SUPPLIED TEXT:

....................

# 14.6 Skimmer skiff



## sedno (Jul 19, 2019)

Played hookie from work yesterday and after launching it was so nice I snapped a pic. 14.6 skimmer skiff with a 25 Tohatsu elec start PTT , carbon fiber tiller ext with trim switch on the end, and an atlas jack plate. Wang anchor with mounts bow and stern live well stern and a 40qt grizzly







cooler with custom seat. Love this little skiff, and can get 31 with just me or 29 with 2. Palm Harbor area


----------



## JET4 (Jul 14, 2014)

nice looking


----------



## jasonrl23 (Jul 27, 2009)

That’s a perfect little boat. Enjoy!


----------



## Mike Haydon (Dec 19, 2019)

What's the trolling motor setup?


----------



## loganlogan (May 8, 2020)

I don't see many without poling platforms. What is the philisophy with not having one? I'm a super newby, obviously by this question.


----------



## Mike Haydon (Dec 19, 2019)

....................

GIVEN DATA:
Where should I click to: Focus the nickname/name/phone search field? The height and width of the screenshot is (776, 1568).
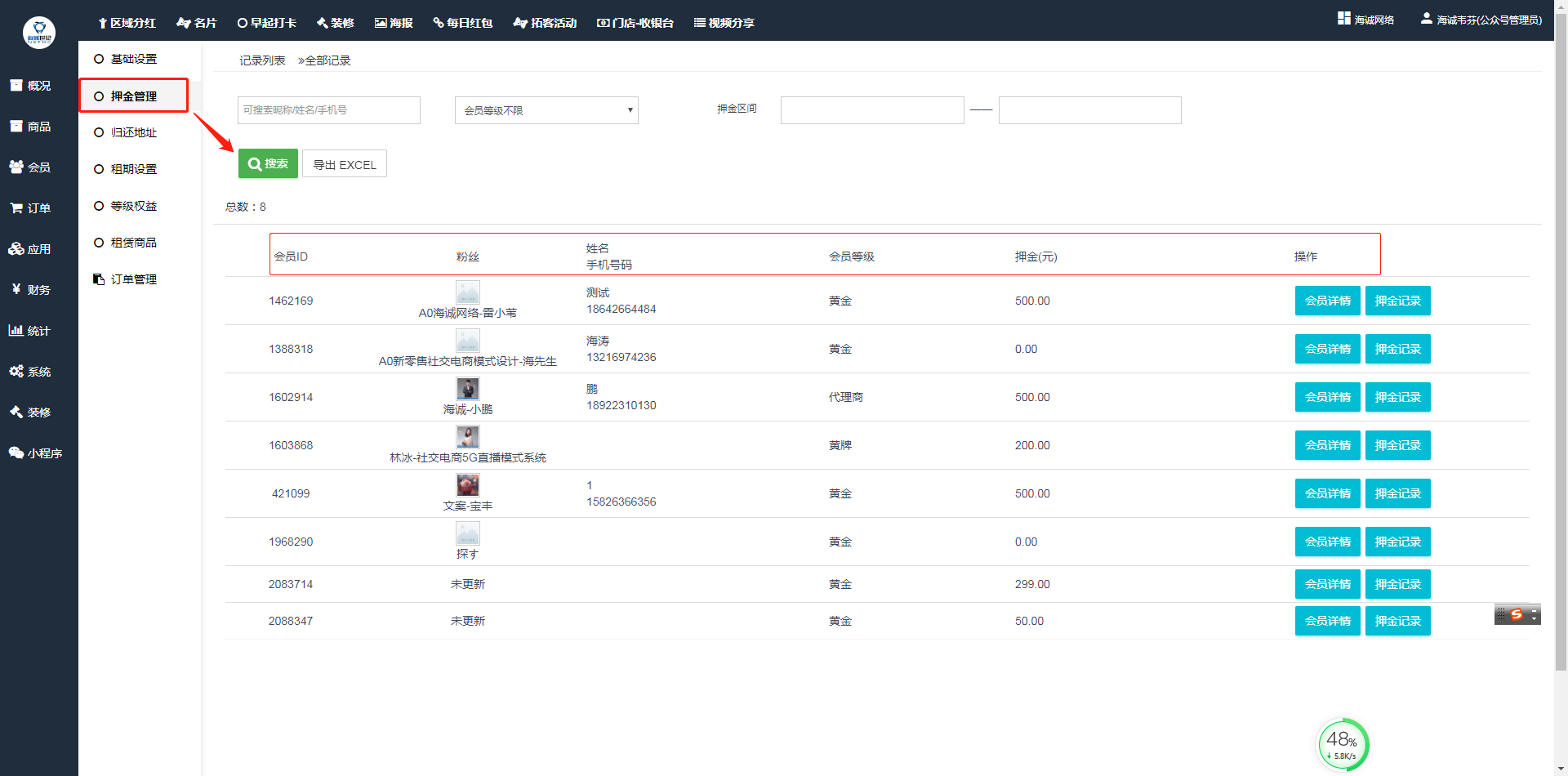click(x=328, y=110)
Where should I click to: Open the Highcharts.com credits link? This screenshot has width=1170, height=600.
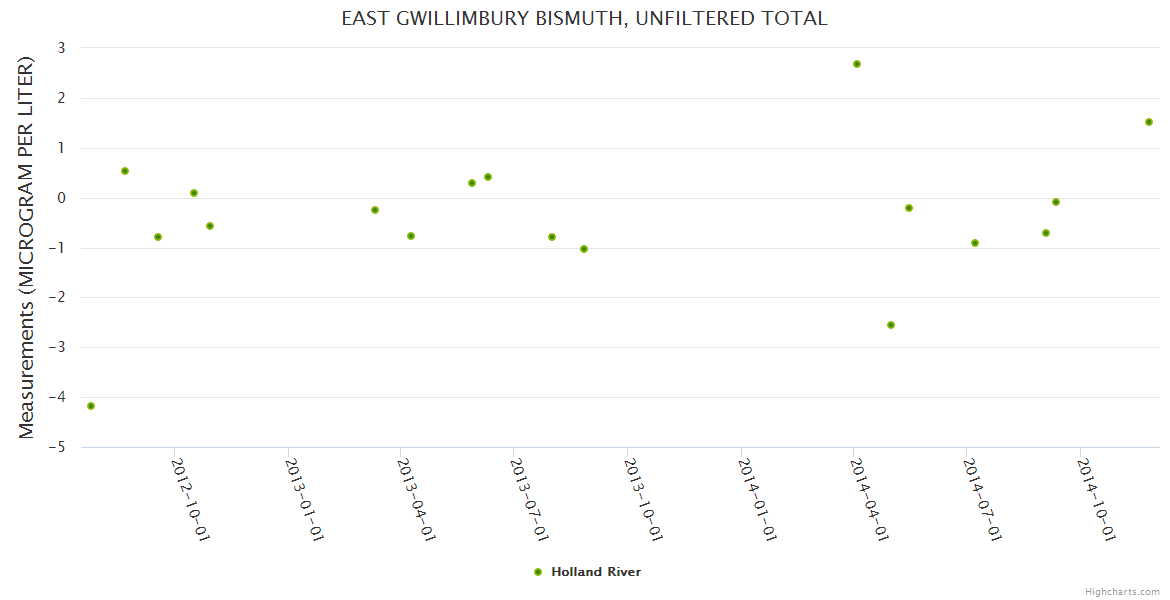[x=1122, y=591]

....................

DIRECTIONS:
1) From the skimmer skiff thread, set down the passage starting with "## loganlogan (May" and going on through "by this question.".
2) Resume the forum thread about the 14.6 skimmer skiff from the point where it stops.

EXERCISE ANSWERS:
1)
## loganlogan (May 8, 2020)

I don't see many without poling platforms. What is the philisophy with not having one? I'm a super newby, obviously by this question.

2)
loganlogan said:


> I don't see many without poling platforms. What is the philisophy with not having one? I'm a super newby, obviously by this question.


Some people like my cripple butt just wont use one. Depends on your fishing style and budget


----------



## Shallows (Mar 29, 2020)

Love that grab bar/seat combo, did Skimmer sell it to you like that?


----------



## Rollbar (Oct 20, 2016)

It looks better in person!
Took a look at it last week.
Very nice boat and the rear platform is not always needed and the boat still looks good.


----------



## GoGataGo52__20 (Jun 26, 2016)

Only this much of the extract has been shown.